The two back-to-back airstrikes near the town of Baghuz were ordered by a classified American special operations unit tasked with ground operations in Syria, according to the report.
The newspaper said that U.S. Central Command, which oversaw U.S. air operations in Syria, acknowledged the strikes for the first time this week and said they were justified.
In a statement on Saturday, Central Command reiterated the account it gave the newspaper that 80 people were killed in the strikes including 16 ISIS fighters and four civilians. The military said it was unclear if the other 60 people were civilians, partly because women and children could have been combatants.
In Saturday's statement, the military said the strikes were "legitimate self-defense," proportional and that "appropriate steps were taken to rule out the presence of civilians."

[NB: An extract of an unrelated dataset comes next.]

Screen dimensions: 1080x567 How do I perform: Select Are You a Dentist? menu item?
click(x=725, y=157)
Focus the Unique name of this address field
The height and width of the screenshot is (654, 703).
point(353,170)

"We abhor the loss of innocent life and take all possible measures to prevent them. In this case, we self-reported and investigated the strike according to our own evidence and take full responsibility for the unintended loss of life," Central Command said.
The number of civilians among the 60 fatalities could not be determined because "multiple armed women and at least one armed child were observed" in video of the events, it said, adding that the majority of the 60 were likely combatants.
Central Command said the strikes took place while Syrian Democratic Forces (SDF) were under heavy fire and in danger of being overrun and the SDF had reported the area clear of civilians.
The Defense Department's inspector general launched an inquiry into the March 18, 2019, incident, but its report was ultimately "stripped" of any mention of the bombing and a thorough, independent probe never took place, according to the Times. The newspaper said its report was based on confidential documents and descriptions of classified reports, as well as interviews with personnel directly involved.
An Air Force lawyer present in the operations center at the time believed the strikes were possible war crimes and later alerted the Defense Department's inspector general and the Senate Armed Services Committee when no action was taken, the Times said.